DATASET RECORDS:
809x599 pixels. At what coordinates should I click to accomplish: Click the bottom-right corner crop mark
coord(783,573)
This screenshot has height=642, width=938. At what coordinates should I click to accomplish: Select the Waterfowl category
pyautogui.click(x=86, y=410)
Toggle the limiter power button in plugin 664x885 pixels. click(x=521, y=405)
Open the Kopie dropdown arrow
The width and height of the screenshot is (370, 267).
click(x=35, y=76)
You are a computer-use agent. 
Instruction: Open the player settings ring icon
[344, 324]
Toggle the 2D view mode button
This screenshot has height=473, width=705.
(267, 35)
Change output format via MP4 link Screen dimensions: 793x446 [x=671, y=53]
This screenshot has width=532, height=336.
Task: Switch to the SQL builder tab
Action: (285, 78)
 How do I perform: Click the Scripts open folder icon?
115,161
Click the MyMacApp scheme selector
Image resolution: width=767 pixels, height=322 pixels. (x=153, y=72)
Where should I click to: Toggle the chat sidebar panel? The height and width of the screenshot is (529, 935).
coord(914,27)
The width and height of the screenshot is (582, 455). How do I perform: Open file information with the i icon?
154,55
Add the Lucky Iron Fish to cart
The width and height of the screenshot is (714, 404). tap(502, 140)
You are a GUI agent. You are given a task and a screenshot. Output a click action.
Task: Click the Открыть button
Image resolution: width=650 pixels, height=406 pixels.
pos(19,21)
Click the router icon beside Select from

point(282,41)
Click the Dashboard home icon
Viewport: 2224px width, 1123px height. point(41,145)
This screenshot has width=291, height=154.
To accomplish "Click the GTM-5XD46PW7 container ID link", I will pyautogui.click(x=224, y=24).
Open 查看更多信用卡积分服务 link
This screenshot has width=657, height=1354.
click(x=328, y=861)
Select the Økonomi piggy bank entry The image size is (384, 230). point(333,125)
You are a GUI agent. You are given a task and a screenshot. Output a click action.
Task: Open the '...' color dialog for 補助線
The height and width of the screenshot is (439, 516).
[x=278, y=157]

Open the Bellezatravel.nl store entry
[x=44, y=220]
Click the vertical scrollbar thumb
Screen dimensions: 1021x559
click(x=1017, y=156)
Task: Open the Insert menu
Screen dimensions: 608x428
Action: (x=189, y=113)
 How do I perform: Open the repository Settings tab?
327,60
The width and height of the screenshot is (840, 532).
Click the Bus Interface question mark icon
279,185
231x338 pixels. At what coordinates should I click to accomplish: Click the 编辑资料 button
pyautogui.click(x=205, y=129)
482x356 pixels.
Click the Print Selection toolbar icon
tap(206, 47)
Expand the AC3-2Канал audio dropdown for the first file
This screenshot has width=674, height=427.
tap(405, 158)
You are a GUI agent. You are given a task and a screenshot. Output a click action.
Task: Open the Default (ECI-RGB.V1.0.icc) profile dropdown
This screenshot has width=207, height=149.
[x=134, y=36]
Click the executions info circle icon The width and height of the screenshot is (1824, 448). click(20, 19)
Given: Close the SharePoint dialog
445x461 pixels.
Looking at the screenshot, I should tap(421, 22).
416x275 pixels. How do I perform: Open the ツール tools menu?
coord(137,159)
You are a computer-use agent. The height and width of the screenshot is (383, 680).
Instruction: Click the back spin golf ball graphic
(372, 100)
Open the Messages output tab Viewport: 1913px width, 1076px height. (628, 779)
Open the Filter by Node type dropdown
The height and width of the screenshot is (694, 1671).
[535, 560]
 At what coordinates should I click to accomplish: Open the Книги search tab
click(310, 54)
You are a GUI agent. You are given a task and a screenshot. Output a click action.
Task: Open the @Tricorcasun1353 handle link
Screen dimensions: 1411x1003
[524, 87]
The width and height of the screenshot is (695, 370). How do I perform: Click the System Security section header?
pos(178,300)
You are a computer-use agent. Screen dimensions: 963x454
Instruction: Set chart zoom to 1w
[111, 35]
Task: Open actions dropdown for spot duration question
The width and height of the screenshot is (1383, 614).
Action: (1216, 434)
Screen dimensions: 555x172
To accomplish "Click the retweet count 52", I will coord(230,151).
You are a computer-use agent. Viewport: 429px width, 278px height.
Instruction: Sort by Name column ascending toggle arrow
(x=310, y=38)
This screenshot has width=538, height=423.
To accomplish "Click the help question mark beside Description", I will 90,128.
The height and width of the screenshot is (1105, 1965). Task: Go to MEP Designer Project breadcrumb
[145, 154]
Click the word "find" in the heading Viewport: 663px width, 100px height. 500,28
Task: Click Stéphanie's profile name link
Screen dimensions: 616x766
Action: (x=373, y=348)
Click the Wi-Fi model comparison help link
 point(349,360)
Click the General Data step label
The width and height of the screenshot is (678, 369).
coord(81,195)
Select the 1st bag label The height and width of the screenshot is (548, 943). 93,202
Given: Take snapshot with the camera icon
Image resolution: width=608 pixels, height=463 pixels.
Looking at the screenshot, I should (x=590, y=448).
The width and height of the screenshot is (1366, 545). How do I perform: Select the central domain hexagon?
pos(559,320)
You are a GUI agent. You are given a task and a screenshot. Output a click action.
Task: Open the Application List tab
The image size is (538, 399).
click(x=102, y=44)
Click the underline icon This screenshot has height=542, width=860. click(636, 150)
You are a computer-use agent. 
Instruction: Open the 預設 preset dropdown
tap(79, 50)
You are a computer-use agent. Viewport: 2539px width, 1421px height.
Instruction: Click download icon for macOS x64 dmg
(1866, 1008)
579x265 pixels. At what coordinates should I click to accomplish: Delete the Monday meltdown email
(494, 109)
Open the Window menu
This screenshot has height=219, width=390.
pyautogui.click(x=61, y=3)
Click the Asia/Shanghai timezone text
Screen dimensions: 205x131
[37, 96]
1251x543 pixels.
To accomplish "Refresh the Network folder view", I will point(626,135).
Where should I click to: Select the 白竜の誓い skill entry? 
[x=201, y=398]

DIRECTIVE: Could you edit the records above so that every "GUI agent" becomes "desktop agent" and everything else stays the same?

SOLUTION FOR THIS TASK:
809x599 pixels. At what coordinates should I click to accomplish: Click the bottom-right corner crop mark
coord(783,573)
This screenshot has height=642, width=938. At what coordinates should I click to accomplish: Select the Waterfowl category
pyautogui.click(x=86, y=410)
Toggle the limiter power button in plugin 664x885 pixels. click(x=521, y=405)
Open the Kopie dropdown arrow
The width and height of the screenshot is (370, 267).
click(x=35, y=76)
You are a computer-use agent. 
Instruction: Open the player settings ring icon
[344, 324]
Toggle the 2D view mode button
This screenshot has height=473, width=705.
(267, 35)
Change output format via MP4 link Screen dimensions: 793x446 [x=671, y=53]
This screenshot has width=532, height=336.
Task: Switch to the SQL builder tab
Action: (285, 78)
 How do I perform: Click the Scripts open folder icon?
115,161
Click the MyMacApp scheme selector
Image resolution: width=767 pixels, height=322 pixels. (x=153, y=72)
Where should I click to: Toggle the chat sidebar panel? The height and width of the screenshot is (529, 935).
coord(914,27)
The width and height of the screenshot is (582, 455). How do I perform: Open file information with the i icon?
154,55
Add the Lucky Iron Fish to cart
The width and height of the screenshot is (714, 404). tap(502, 140)
You are a desktop agent. You are given a task and a screenshot. Output a click action.
Task: Click the Открыть button
Image resolution: width=650 pixels, height=406 pixels.
pos(19,21)
Click the router icon beside Select from

point(282,41)
Click the Dashboard home icon
Viewport: 2224px width, 1123px height. point(41,145)
This screenshot has width=291, height=154.
To accomplish "Click the GTM-5XD46PW7 container ID link", I will pyautogui.click(x=224, y=24).
Open 查看更多信用卡积分服务 link
This screenshot has width=657, height=1354.
click(x=328, y=861)
Select the Økonomi piggy bank entry The image size is (384, 230). point(333,125)
You are a desktop agent. You are given a task and a screenshot. Output a click action.
Task: Open the '...' color dialog for 補助線
The height and width of the screenshot is (439, 516).
[x=278, y=157]

Open the Bellezatravel.nl store entry
[x=44, y=220]
Click the vertical scrollbar thumb
Screen dimensions: 1021x559
click(x=1017, y=156)
Task: Open the Insert menu
Screen dimensions: 608x428
Action: (x=189, y=113)
 How do I perform: Open the repository Settings tab?
327,60
The width and height of the screenshot is (840, 532).
Click the Bus Interface question mark icon
279,185
231x338 pixels. At what coordinates should I click to accomplish: Click the 编辑资料 button
pyautogui.click(x=205, y=129)
482x356 pixels.
Click the Print Selection toolbar icon
tap(206, 47)
Expand the AC3-2Канал audio dropdown for the first file
This screenshot has width=674, height=427.
tap(405, 158)
You are a desktop agent. You are given a task and a screenshot. Output a click action.
Task: Open the Default (ECI-RGB.V1.0.icc) profile dropdown
This screenshot has width=207, height=149.
[x=134, y=36]
Click the executions info circle icon The width and height of the screenshot is (1824, 448). click(20, 19)
Given: Close the SharePoint dialog
445x461 pixels.
Looking at the screenshot, I should tap(421, 22).
416x275 pixels. How do I perform: Open the ツール tools menu?
coord(137,159)
You are a computer-use agent. The height and width of the screenshot is (383, 680).
Instruction: Click the back spin golf ball graphic
(372, 100)
Open the Messages output tab Viewport: 1913px width, 1076px height. (628, 779)
Open the Filter by Node type dropdown
The height and width of the screenshot is (694, 1671).
[535, 560]
 At what coordinates should I click to accomplish: Open the Книги search tab
click(310, 54)
You are a desktop agent. You are given a task and a screenshot. Output a click action.
Task: Open the @Tricorcasun1353 handle link
Screen dimensions: 1411x1003
[524, 87]
The width and height of the screenshot is (695, 370). How do I perform: Click the System Security section header?
pos(178,300)
You are a computer-use agent. Screen dimensions: 963x454
Instruction: Set chart zoom to 1w
[111, 35]
Task: Open actions dropdown for spot duration question
The width and height of the screenshot is (1383, 614).
Action: (1216, 434)
Screen dimensions: 555x172
To accomplish "Click the retweet count 52", I will coord(230,151).
You are a computer-use agent. Viewport: 429px width, 278px height.
Instruction: Sort by Name column ascending toggle arrow
(x=310, y=38)
This screenshot has width=538, height=423.
To accomplish "Click the help question mark beside Description", I will 90,128.
The height and width of the screenshot is (1105, 1965). Task: Go to MEP Designer Project breadcrumb
[145, 154]
Click the word "find" in the heading Viewport: 663px width, 100px height. 500,28
Task: Click Stéphanie's profile name link
Screen dimensions: 616x766
Action: (x=373, y=348)
Click the Wi-Fi model comparison help link
 point(349,360)
Click the General Data step label
The width and height of the screenshot is (678, 369).
coord(81,195)
Select the 1st bag label The height and width of the screenshot is (548, 943). 93,202
Given: Take snapshot with the camera icon
Image resolution: width=608 pixels, height=463 pixels.
Looking at the screenshot, I should (x=590, y=448).
The width and height of the screenshot is (1366, 545). How do I perform: Select the central domain hexagon?
pos(559,320)
You are a desktop agent. You are given a task and a screenshot. Output a click action.
Task: Open the Application List tab
The image size is (538, 399).
click(x=102, y=44)
Click the underline icon This screenshot has height=542, width=860. click(636, 150)
You are a computer-use agent. 
Instruction: Open the 預設 preset dropdown
tap(79, 50)
You are a computer-use agent. Viewport: 2539px width, 1421px height.
Instruction: Click download icon for macOS x64 dmg
(1866, 1008)
579x265 pixels. At what coordinates should I click to accomplish: Delete the Monday meltdown email
(494, 109)
Open the Window menu
This screenshot has height=219, width=390.
pyautogui.click(x=61, y=3)
Click the Asia/Shanghai timezone text
Screen dimensions: 205x131
[37, 96]
1251x543 pixels.
To accomplish "Refresh the Network folder view", I will point(626,135).
Where should I click to: Select the 白竜の誓い skill entry? 
[x=201, y=398]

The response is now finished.